Thursday, September 18, 2008
Thursday, September 4, 2008
Okay, there aren't any card pictures, just me rambling. I think I need to start journalling my thoughts.
I am changing my life, walking down a new pathway towards a healthier me. I am scheduled to undergo bariatric surgery on September 30. This is a huge committment for me. I have been thinking and researching this for more than 5 years...
I was born tiny, underweight. I stayed underweight for years. My dear dad would make me milkshakes and unknown to me until later would put a raw egg in it for extra protein. Then about puberty I started to get heavier, and the diet cycle began. I was able to maintain a respectable 150 pounds for a long time, but as my legs got worse, a sit down job, nervous munching, and low metabolism took over I ballooned and just kept ballooning. Now this did not happen overnight, it was 10 to 15 pounds a year. Pretty soon that 10 to 15 pounds a year added to the original 150 made for a obese me. I have dieted, boy have I dieted. Nothing works for long.... they say now that it is because of genetics... My mom was heavy until she got cancer and then she was thin....not the way to lose weight. My grandmother was a large woman. My uncle was a large man. I guess it is on the Hollander side of the family. My brother is very deligent about weight lifting and eating very healthy. My son is too. They both have to battle the weight issues, but their genetic make up is a little different than mine which gives them a better chance at thin.

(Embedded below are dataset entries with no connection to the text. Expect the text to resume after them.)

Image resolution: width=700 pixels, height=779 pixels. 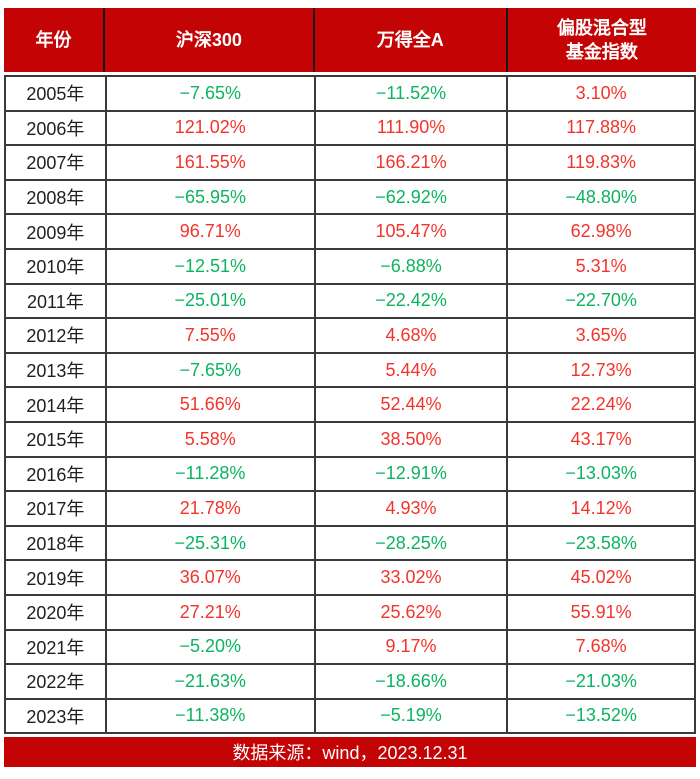 I want to click on header-year: 年份, so click(x=55, y=40).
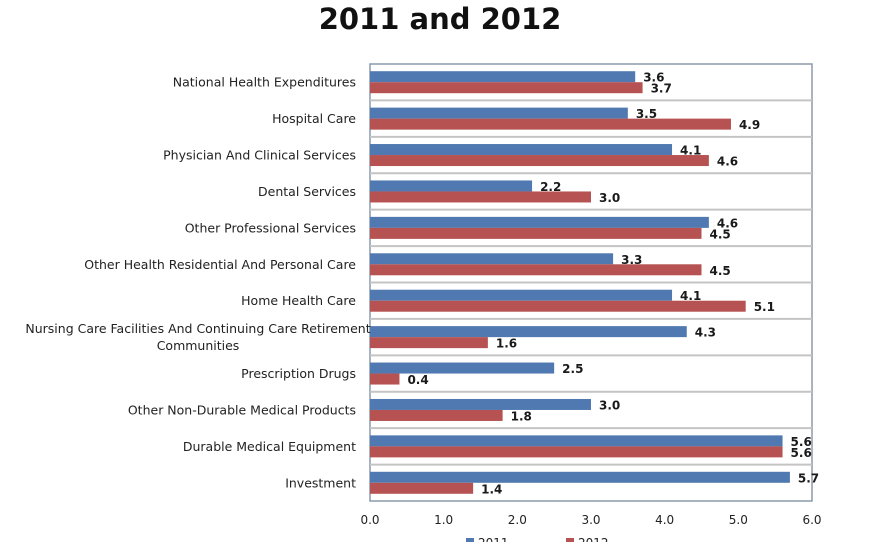 Image resolution: width=880 pixels, height=542 pixels. Describe the element at coordinates (664, 520) in the screenshot. I see `x-tick-label: 4.0` at that location.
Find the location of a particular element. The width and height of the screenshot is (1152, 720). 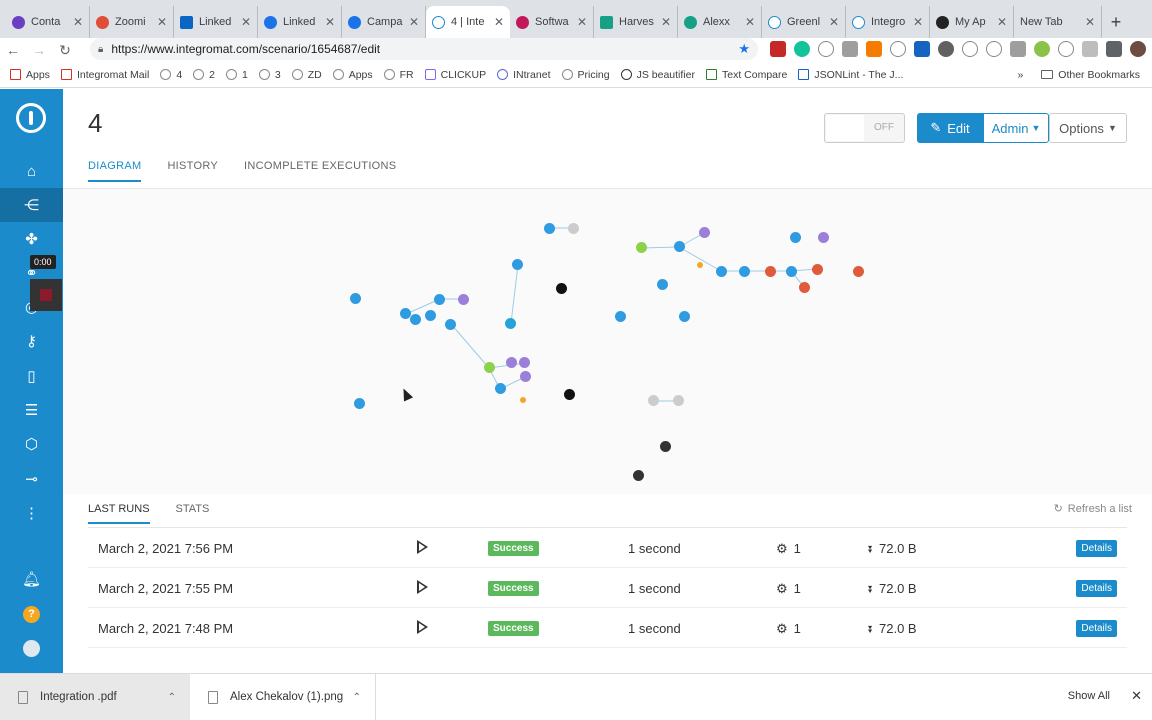

bookmark-item: 2 is located at coordinates (204, 75).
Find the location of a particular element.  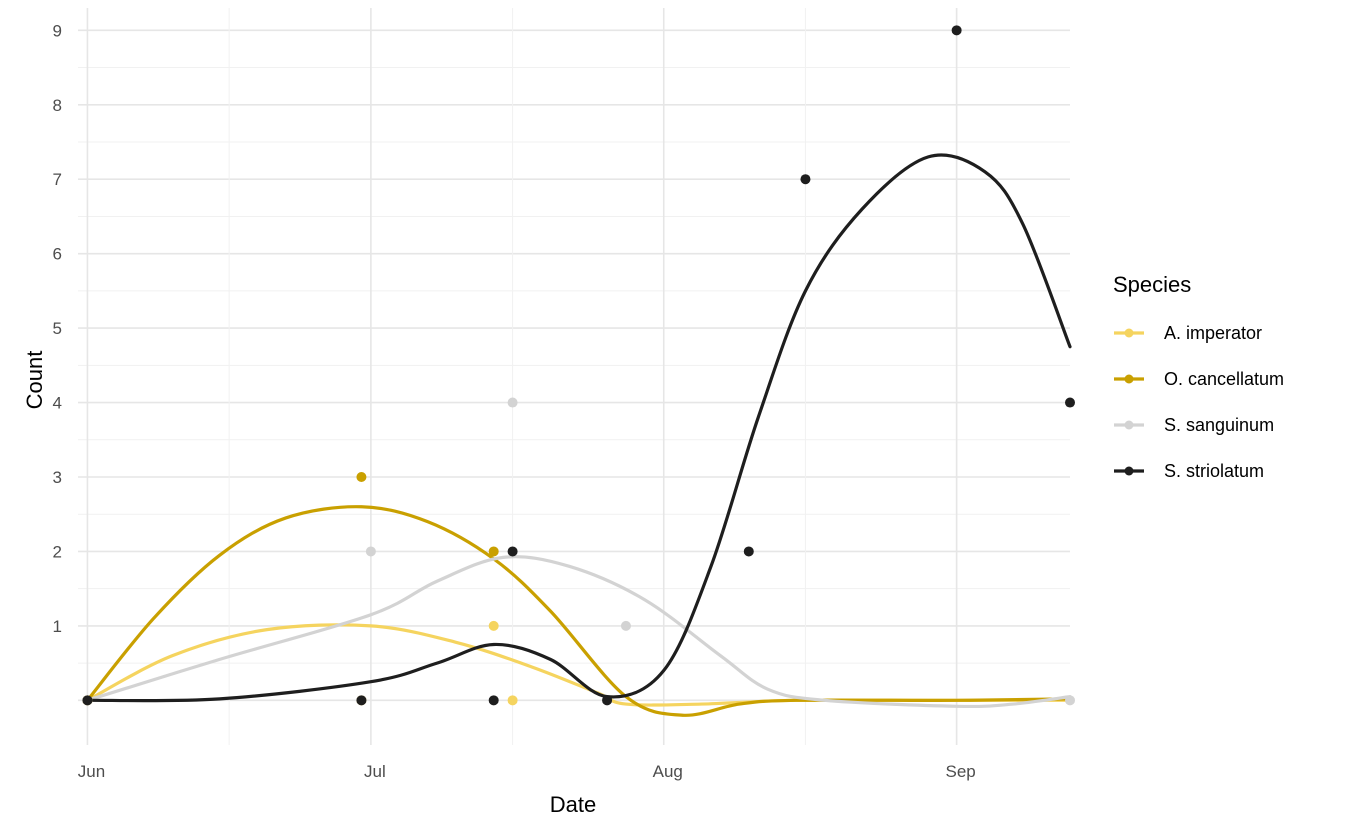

Anyhow enough rambling. I am excited to be healthy. I don't care about being "tiny", just healthy. I want to be able to walk with my husband along the beach, through an art gallery, in the forest along a path, and enjoy playing and being with my grandson. I want to watch my son continue to grow in the fine young man and father that he has become. All of this will be possible now, I have a chance to live a longer, healthier life. Sometimes cha...cha...cha...changes are a good thing.